Engineering Isolated S Vacancies over 2D MoS₂ Basal Planes for Catalytic Hydrogen Evolution

The consensus has been built on the fact that the hydrogen evolution reaction (HER) activity of MoS2 basal planes can be activated by S vacancies. Currently, the popular strategy for fabricating S vacancies is to remove part of S atoms of MoS2. Owing to the same identity of S atoms, the removal process is usually random and does not have selectivity. Herein, we develop a defect-predesigned strategy to produce MoS2 with single-atomic S vacancies (SV-MoS2) simply by preparing Se-doped MoS2 (Se-MoS2) and subsequent removing the Se of Se-MoS2. S vacancies originates from the vaporization of the doped Se atoms, making the formation of S vacancies have a high selectivity and raising a good possibility for precisely modulating the concentration of S vacancies. The results show that the concentration of S vacancies can be controlled over the range from similar to 7.46% to 13.54%. MoS1.76 with similar to 12.10% of S vacancies exhibits outstanding HER performance: an overpotential of 100 mV at 10 mA cm(-2) and a Tafel slope of 49 mV dec(-1), corroborating the theoretical prediction about the optimum concentration of S vacancies.

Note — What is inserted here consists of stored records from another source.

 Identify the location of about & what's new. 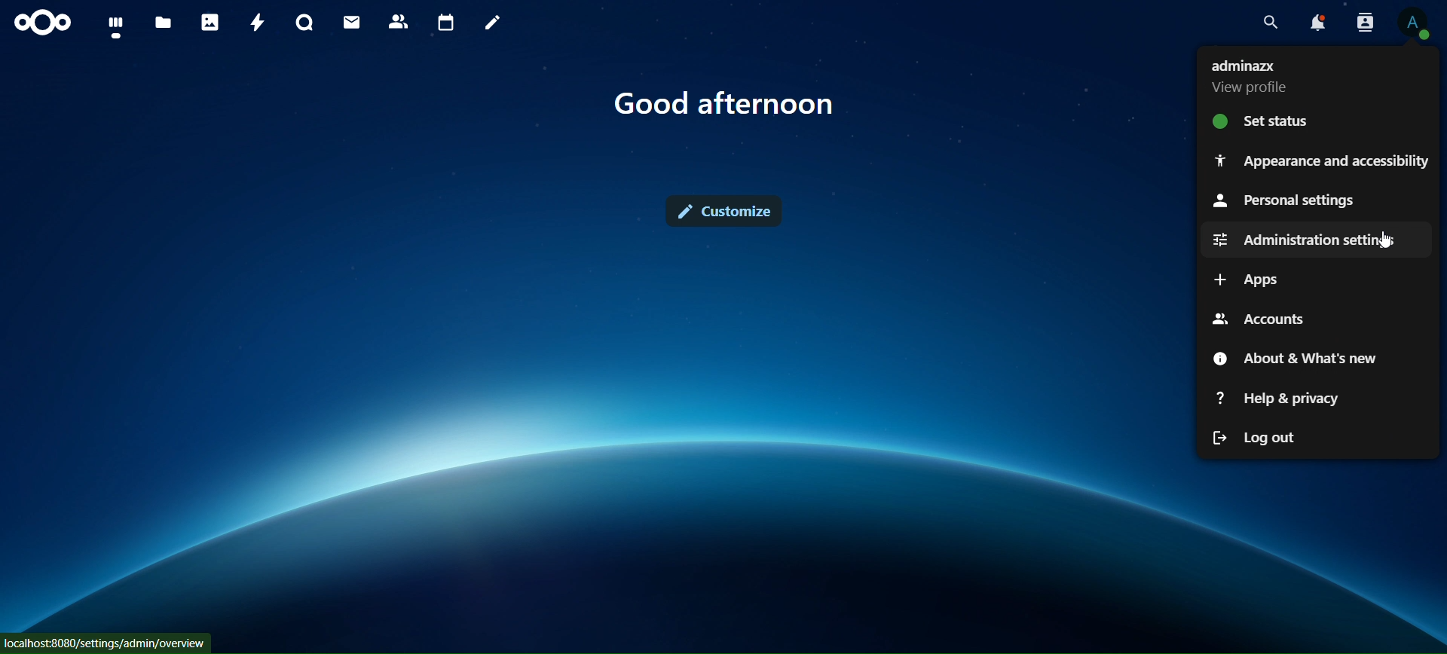
(1298, 357).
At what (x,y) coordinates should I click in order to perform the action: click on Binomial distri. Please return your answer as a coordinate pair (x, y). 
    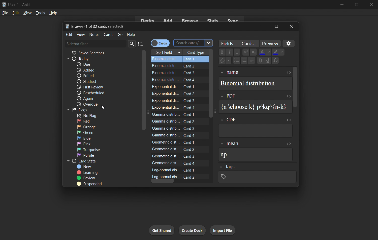
    Looking at the image, I should click on (165, 66).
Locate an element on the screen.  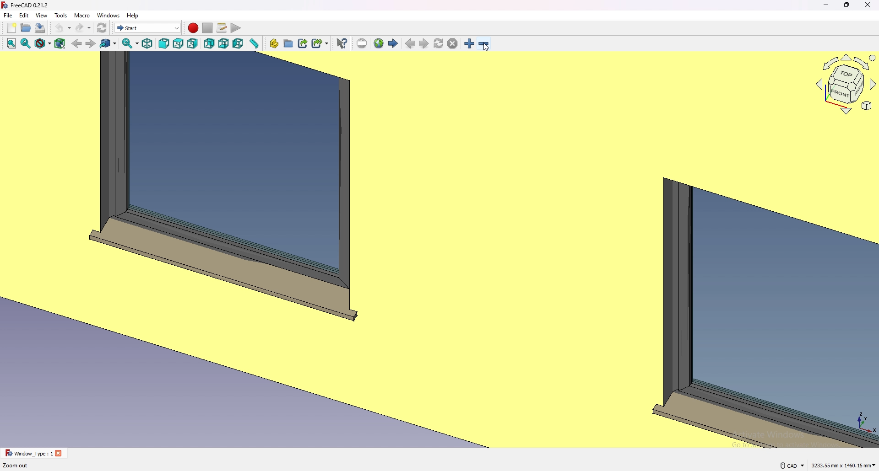
axis is located at coordinates (864, 421).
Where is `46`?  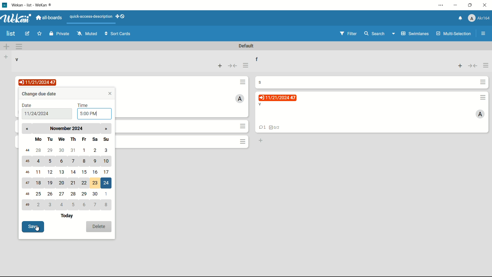
46 is located at coordinates (27, 172).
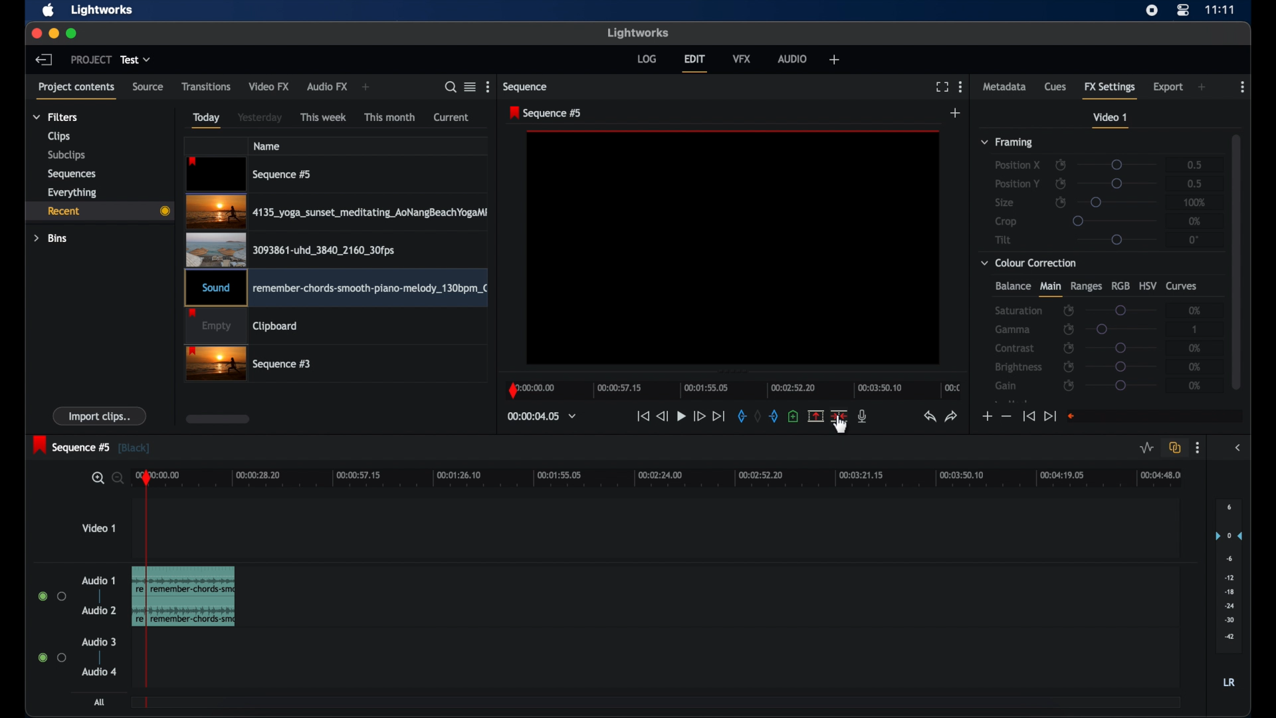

Density functional theory calculation further reveals that the activation of MoS2 basal planes may intrinsically originate from the modification of S vacancies to band structure and density of state of MoS2, optimizing the hydrogen adsorption energy. This defect-predesigned strategy reduces the probability of forming the aggregates of S vacancies and will be more helpful for understanding how S vacancies affect the properties of MoS2.